Operasi search and rescue (SAR) atau pencarian dan penyelamatan tiga korban WN Spanyol pasca kecelakaan laut yang menimpa kapal wisata KM Putri Sakinah pada Jumat, 26 Desember 2025 diperpanjang selama tiga hari dari 2 Januari sampai 4 Januari 2026.
Keputusan perpanjangan operasi SAR terhadap korban KM Putri Sakinah setelah dilakukan evaluasi seperti disampaikan oleh Kepala Kantor Pencarian dan Pertolongan Maumere Fathur Rahman, selaku SAR Mission Coordinator (SMC).

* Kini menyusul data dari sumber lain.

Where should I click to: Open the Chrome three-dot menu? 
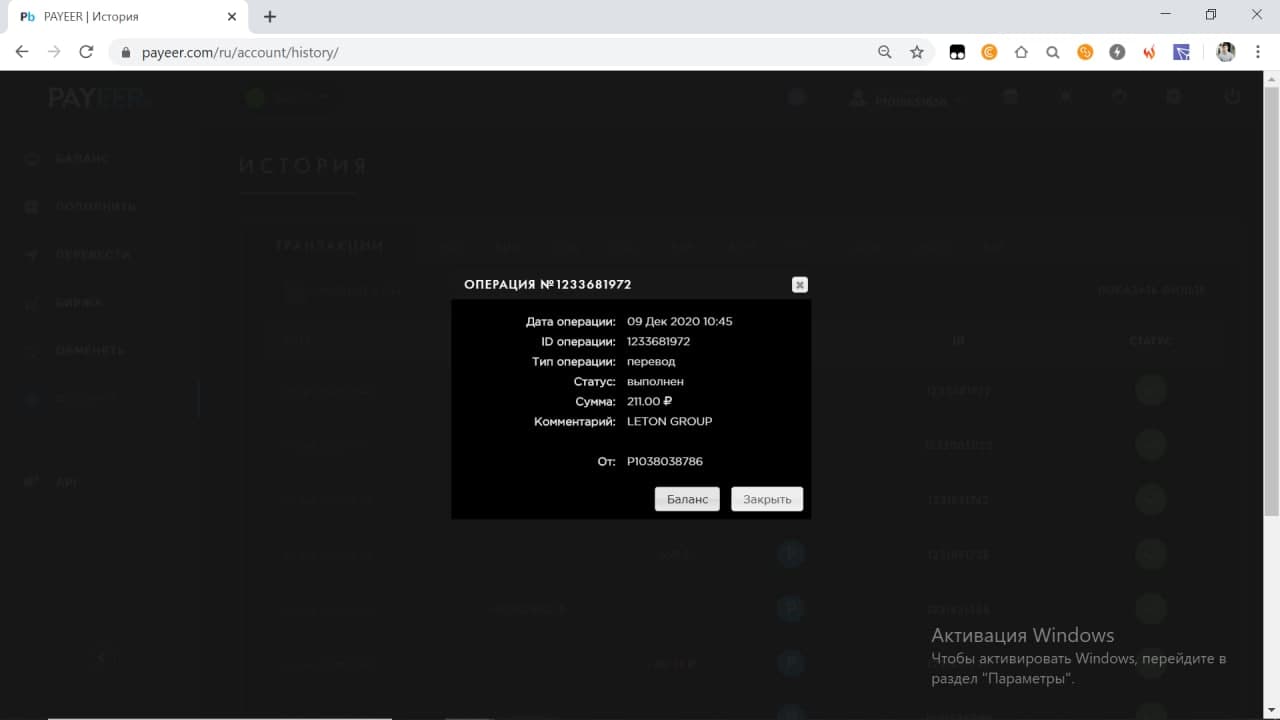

Sebelumnya pada Rabu, 31 Desember 2025, Duta Besar Spanyol untuk Indonesia Bernardo de Sicart Escoda telah mengirimkan surat memohon agar operasi pencarian para korban WN Spanyol ini tetap dilanjutkan.
Kecelakaan (laka) laut terhadap KM Putri Sakinah terjadi pada Jumat, 26 Desember malam, dengan 11 orang di dalam kapal - enam penumpang WN Spanyol dan lima kru WN Indonesia - di mana empat korban hilang dan tujuh orang lainnya selamat.
Keempat korban hilang adalah pelatih tim sepakbola wanita Spanyol Valencia FC yakni Martin Carreras Fernando dan ketiga anaknya.
Pada Senin, 29 Desember 2025, seorang korban Perempuan ditemukan di Perairan Labuan Bajo di area Taman Nasional Komodo yang telah diindentifikasi oleh istri Martin Carreras Fernando sebagai salah satu anak mereka.
Hingga saat ini Martin dan kedua anaknya masih belum ditemukan.
“Berdasarkan hasil evaluasi sore ini, Tim SAR Gabungan akan melanjutkan dan memaksimalkan upaya pencarian selama tiga hari ke depan,” ujar Fathur Rahman, selaku SAR Mission Coordinator (SMC).